DREAMM-7 trial shows sustained overall survival benefit for Blenrep (belantamab mafodotin) combination versus daratumumab combination

GSK today announced statistically significant and clinically meaningful overall survival (OS) results from a planned interim analysis of the DREAMM-7 trial evaluating belantamab mafodotin in combination with bortezomib plus dexamethasone (BVd) versus daratumumab in combination with bortezomib plus dexamethasone (DVd) as a second line or later treatment for relapsed or refractory multiple myeloma.

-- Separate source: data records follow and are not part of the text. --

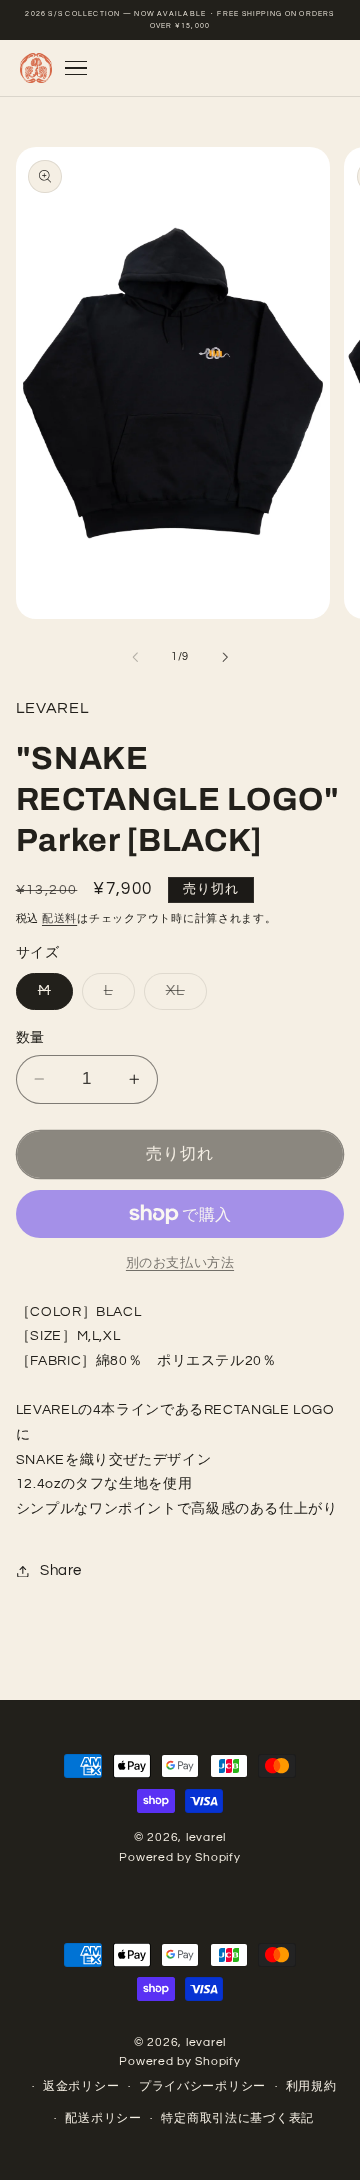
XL (183, 996)
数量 (30, 1038)
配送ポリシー (103, 2118)
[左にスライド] (135, 657)
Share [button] (61, 1570)
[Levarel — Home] (35, 68)
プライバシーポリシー (202, 2086)
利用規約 (311, 2086)
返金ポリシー (81, 2086)
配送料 (59, 918)
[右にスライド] (225, 657)
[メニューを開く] (76, 68)
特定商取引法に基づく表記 (237, 2118)
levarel (206, 1837)
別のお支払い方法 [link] (180, 1263)
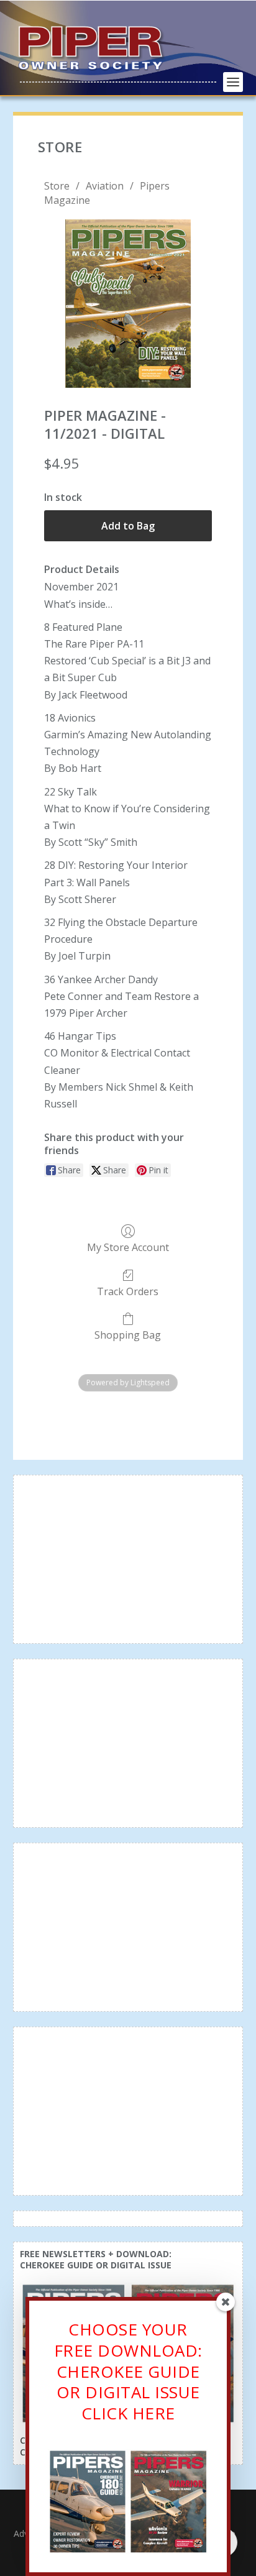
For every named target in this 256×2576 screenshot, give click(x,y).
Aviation (105, 186)
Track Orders (127, 1291)
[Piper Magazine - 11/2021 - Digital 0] (127, 303)
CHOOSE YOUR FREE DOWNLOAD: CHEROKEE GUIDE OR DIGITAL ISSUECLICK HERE (128, 2371)
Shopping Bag (127, 1334)
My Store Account (128, 1247)
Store (57, 186)
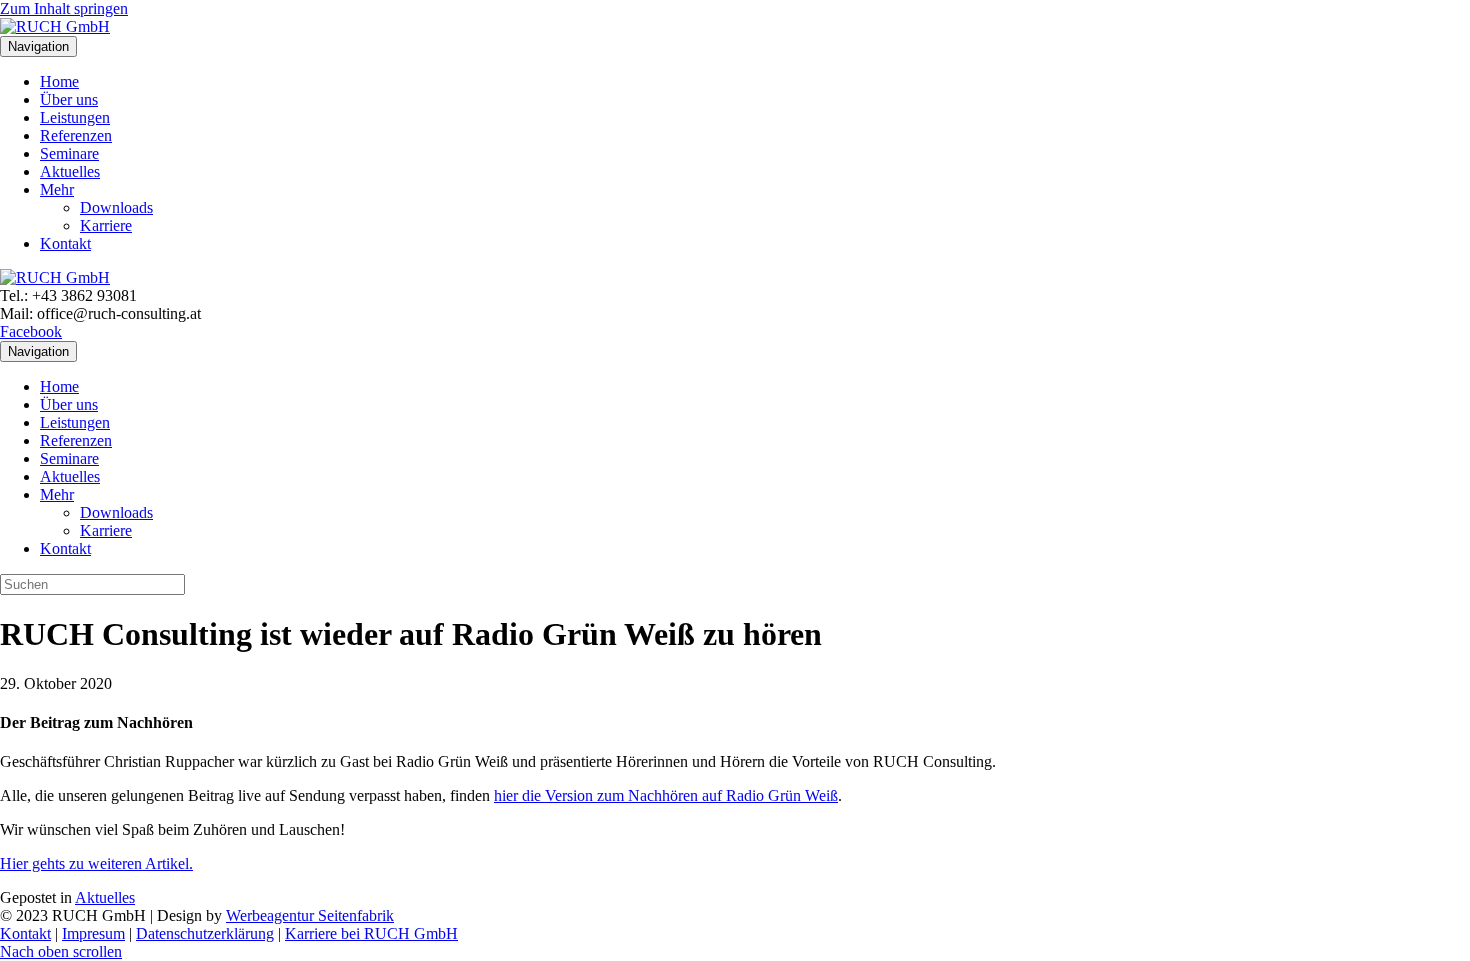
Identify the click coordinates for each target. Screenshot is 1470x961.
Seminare (69, 153)
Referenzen (76, 135)
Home (59, 81)
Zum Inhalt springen (64, 8)
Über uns (69, 99)
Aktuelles (70, 171)
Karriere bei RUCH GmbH (371, 933)
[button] (61, 951)
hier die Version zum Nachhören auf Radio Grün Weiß (666, 795)
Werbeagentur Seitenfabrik (310, 915)
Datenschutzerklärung (205, 933)
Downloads (116, 207)
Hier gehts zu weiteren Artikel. (96, 863)
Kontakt (65, 243)
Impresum (93, 933)
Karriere (106, 225)
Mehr (57, 189)
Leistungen (75, 117)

These data were featured today in an oral presentation at the 66th American Society of Hematology (ASH) Annual Meeting and Exposition.

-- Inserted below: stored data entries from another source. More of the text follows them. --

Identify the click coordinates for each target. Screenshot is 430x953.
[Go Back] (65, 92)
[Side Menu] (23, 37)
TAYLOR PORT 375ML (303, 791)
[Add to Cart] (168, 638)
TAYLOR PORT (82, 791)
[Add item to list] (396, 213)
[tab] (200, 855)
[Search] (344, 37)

The OS findings from DREAMM-7 build on previous data from the DREAMM-71 and DREAMM-82 trials, which showed a statistically significant and clinically meaningful improvement in progression-free survival (PFS) for both belantamab mafodotin-based combinations versus standard of care comparators.

Hesham Abdullah, Senior Vice President, Global Head Oncology, R&D, GSK, said: “The compelling overall survival data from the DREAMM-7 trial establish the potential of Blenrep in combination to significantly extend the lives of patients with multiple myeloma at or after first relapse. This represents an important advancement that could redefine the treatment of relapsed or refractory multiple myeloma.”

With a median follow up of 39.4 months, the analysis presented today shows a statistically significant 42% reduction in the risk of death among patients receiving the belantamab mafodotin combination (n=243) versus the daratumumab-based comparator (n=251) (HR 0.58; 95% CI: 0.43-0.79; p=0.00023). Although the median overall survival (mOS) was not reached in either arm of the study, the projected mOS for BVd is 84 months compared to 51 months for DVd.3

The three-year OS rate was 74% in the belantamab mafodotin combination arm and 60% in the daratumumab combination arm. The survival benefit favouring BVd was seen as early as four months and was sustained over time as illustrated by the separation of the lines in the Kaplan-Meier curve.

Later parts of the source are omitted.